Les journalistes ont ces dernières années subi un certain nombre de coups, allant de l’intimidation aux arrestations et autres humiliations ou agressions physiques. On a encore en mémoire le cas de la Mimi Mefo Takambou, journaliste à la chaine de télévision Équinoxe TV qui après avoir été accusée de collusion avec les séparatistes ambazoniens et arrêtée a opté pour l’exil. D’ailleurs cette dernière a eu plus de chance que son confrère Samuel Wazizi mort en détention et dont les circonstances de la mort n’ont jusqu’ici jamais été élucidées. Ou que Paul Chouta enlevé et tabassé à Yaoundé en mars 2022 par des personnes non identifiées, après avoir précédemment séjourné en prison pendant plus de 2 ans pour une obscure affaire de diffamation.
Une épée de Damoclès qui pend en permanence sur la tête des journalistes et qui peut encourager ces derniers à mettre de l’eau dans leur vin lorsqu’il s’agit de traiter certains sujets, contribuant ainsi à réduire l’espace n’expression libre.
Impasse ?
La situation de la liberté d’expression semble compliquée au Cameroun.

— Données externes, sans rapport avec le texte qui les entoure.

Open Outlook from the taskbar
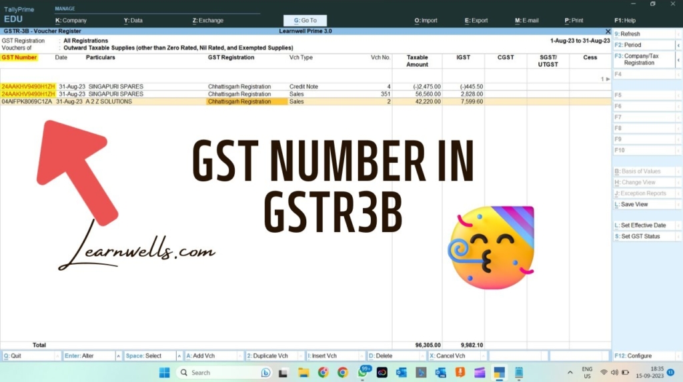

Des citoyens ont été intimidés, arrêtés et détenus pour avoir exprimé une opinion, précisément une opinion qui va à l’encontre des intérêts du gouvernement. Et dans cette bataille pour le droit à la parole, les journalistes ne sont pas seuls au front même s’ils restent les plus touchés. Et dans ce contexte, la nécessité de mettre en place des mécanismes à même de garantir ce droit pour tout citoyen se fait ressentir avec plus d’acuité.